_WORK TASK_: Reproduce the line containing "Task: Open the 장르음악 menu" and every line after it through the end of the records. Include nothing else.

..........

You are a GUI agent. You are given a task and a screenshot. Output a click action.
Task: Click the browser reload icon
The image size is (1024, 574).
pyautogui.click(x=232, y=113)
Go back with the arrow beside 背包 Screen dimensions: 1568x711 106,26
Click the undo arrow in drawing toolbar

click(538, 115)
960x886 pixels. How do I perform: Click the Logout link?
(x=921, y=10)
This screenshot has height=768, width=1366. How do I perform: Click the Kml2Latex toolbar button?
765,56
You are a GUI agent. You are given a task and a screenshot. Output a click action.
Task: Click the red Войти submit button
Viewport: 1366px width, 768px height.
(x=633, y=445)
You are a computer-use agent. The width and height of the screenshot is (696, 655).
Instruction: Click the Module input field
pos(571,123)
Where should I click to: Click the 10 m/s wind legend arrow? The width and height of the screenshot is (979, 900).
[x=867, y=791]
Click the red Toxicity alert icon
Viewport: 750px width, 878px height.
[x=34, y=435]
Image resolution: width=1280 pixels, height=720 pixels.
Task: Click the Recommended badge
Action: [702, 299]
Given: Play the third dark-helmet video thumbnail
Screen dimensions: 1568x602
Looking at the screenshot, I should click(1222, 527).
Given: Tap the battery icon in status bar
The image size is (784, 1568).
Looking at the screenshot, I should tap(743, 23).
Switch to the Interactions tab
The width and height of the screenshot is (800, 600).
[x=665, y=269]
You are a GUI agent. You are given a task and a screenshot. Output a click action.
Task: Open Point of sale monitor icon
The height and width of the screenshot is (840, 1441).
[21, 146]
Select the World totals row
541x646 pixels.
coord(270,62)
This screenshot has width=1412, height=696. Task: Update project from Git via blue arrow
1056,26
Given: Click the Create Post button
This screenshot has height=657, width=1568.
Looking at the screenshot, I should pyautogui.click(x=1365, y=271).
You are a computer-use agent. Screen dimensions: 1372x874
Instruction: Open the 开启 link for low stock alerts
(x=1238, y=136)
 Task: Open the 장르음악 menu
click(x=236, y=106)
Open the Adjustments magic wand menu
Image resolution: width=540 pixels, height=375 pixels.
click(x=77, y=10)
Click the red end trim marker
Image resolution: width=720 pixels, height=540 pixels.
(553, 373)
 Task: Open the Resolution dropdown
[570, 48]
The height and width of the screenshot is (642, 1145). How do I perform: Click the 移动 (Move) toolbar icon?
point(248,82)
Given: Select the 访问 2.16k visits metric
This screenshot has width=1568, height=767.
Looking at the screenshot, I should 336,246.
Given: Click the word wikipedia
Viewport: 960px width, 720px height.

..........

_OUTPUT OF THE EXERCISE_:
 Task: Open the 장르음악 menu
click(x=236, y=106)
Open the Adjustments magic wand menu
Image resolution: width=540 pixels, height=375 pixels.
click(x=77, y=10)
Click the red end trim marker
Image resolution: width=720 pixels, height=540 pixels.
(553, 373)
 Task: Open the Resolution dropdown
[570, 48]
The height and width of the screenshot is (642, 1145). How do I perform: Click the 移动 (Move) toolbar icon?
point(248,82)
Given: Select the 访问 2.16k visits metric
This screenshot has width=1568, height=767.
Looking at the screenshot, I should 336,246.
Given: Click the word wikipedia
Viewport: 960px width, 720px height.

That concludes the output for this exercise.